Oui, le sujet est important, mais ce n’est pas avec ce genre de temps à la va-vite et sous la contrainte que l’on peut espérer changer les pratiques professionnelles. D’autant plus qu’en ce début du mois de septembre, les équipes pédagogiques ont bien d’autres priorités.
… et un plan de formation « filles et maths » pluriannuel
Le plan « filles et maths » prévoit, dès cette rentrée, une formation d’au moins une journée, pour tous les professeurs des écoles, de mathématiques de collège et de lycée général et technologique, pour prévenir les biais de genre et les stéréotypes dans l’enseignement des mathématiques.
On ne voit pas trop comment cette demande pourrait se réaliser, vu l’état de la formation continue, les contraintes de formation hors temps élèves et les obligations de formation en maths et français dans le premier degré. Cette injonction supplémentaire de formation, sans les moyens suffisants, va mettre en tension tous les personnels pour trouver des solutions, que ce soit les personnels d’encadrements, les formateurs et les enseignants. Comme trop souvent, un plan décidé sans concertation qui sert la communication ministérielle et l’intendance suivra !
Pour la CFDT, une formation est essentielle sur ce sujet. Elle doit concerner tous les adultes des écoles et des établissements. Le ministère doit y mettre les moyens nécessaires. Des actions doivent aussi être prévues en direction des parents qui ont un poids très important dans les biais de genre.
L’évolution des pratiques professionnelles nécessite, en plus de la formation, des temps d’échanges de pratiques professionnelles, des possibilités d’observations croisées dans les classes.
Classe à horaires aménagés, objectifs cibles et orientation
Le plan « filles et maths » prévoit d’autres mesures ponctuelles, pour la plupart incantatoires et qui ne font pas une politique publique.
Ce n’est pas en demandant l’augmentation de 30 000 filles dans les spécialités mathématiques que la réalité va évoluer. Il faut s’interroger sur les causes.
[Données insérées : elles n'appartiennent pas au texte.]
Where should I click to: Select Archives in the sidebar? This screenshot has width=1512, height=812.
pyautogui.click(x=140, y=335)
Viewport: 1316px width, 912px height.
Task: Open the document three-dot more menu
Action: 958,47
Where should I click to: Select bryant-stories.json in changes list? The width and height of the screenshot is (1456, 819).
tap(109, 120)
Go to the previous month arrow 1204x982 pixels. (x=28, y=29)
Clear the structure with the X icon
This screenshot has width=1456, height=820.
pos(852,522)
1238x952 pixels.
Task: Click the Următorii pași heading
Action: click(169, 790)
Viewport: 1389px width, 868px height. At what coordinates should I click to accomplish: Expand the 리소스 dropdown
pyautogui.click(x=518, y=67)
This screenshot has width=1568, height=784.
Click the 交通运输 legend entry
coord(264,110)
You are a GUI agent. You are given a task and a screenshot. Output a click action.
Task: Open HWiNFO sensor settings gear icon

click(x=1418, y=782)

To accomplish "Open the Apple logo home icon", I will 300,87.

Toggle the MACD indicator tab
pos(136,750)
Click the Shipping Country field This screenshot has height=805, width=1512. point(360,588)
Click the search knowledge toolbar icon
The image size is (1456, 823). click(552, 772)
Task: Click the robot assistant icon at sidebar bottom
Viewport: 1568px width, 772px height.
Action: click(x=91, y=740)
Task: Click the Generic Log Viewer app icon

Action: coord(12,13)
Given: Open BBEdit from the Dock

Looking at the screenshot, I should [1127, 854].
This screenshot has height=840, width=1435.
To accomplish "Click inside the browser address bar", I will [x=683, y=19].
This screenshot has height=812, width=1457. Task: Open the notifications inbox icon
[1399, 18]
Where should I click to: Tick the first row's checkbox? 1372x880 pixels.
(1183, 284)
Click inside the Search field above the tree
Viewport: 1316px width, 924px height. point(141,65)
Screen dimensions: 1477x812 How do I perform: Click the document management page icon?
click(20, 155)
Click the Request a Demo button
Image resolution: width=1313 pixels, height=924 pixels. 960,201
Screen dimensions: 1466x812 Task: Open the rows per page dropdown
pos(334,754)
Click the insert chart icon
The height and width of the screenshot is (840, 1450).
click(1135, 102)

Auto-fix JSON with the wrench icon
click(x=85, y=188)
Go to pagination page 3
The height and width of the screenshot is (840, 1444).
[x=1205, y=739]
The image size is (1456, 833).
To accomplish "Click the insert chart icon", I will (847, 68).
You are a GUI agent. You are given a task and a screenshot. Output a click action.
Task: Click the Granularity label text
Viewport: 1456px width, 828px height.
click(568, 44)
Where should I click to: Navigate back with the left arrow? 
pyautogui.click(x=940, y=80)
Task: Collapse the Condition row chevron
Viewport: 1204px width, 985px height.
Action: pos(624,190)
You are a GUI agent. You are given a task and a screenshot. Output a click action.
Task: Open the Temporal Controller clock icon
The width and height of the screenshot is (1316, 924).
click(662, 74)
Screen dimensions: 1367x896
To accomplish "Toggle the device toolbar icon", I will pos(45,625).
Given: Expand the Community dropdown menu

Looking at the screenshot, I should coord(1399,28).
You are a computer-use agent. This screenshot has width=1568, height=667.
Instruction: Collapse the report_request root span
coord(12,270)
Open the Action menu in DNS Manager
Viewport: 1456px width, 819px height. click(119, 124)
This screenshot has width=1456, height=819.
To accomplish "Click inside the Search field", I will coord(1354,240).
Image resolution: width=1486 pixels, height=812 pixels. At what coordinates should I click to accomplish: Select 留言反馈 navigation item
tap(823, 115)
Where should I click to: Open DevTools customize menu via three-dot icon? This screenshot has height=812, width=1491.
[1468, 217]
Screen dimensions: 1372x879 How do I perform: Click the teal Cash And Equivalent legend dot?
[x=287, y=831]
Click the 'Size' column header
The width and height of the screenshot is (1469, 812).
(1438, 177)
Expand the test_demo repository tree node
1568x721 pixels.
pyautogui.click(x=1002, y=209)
La réforme du bac Blanquer, en omettant les mathématiques dans le tronc commun, a considérablement réduit le nombre d’élèves et particulièrement de filles ayant des mathématiques dans leur cursus. Depuis, le ministère essaie de corriger cette erreur par sparadraps successifs : ajout d’heures dans le tronc commun, création d’une épreuve anticipée de mathématiques en première, modification des programmes.
La CFDT continue de demander l’ouverture d’une concertation pour remettre à plat l’ensemble de l’enseignement des mathématiques et des sciences au lycée.
La proposition d’expérimenter des classes à horaires aménagés en mathématiques et sciences (Chams) est intéressante. Il faudra en faire le bilan pour définir son intérêt réel et les conditions de sa réussite avant toute généralisation.
Les professeurs principaux de 3ᵉ et les psychologues de l’éducation nationale doivent avoir une attention particulière portée aux filles dans l’accompagnement à l’orientation.
Nous continuerons à revendiquer une politique éducative cohérente qui donne à toutes et tous, filles comme garçons, les moyens de réussir dans toutes les disciplines, y compris les mathématiques.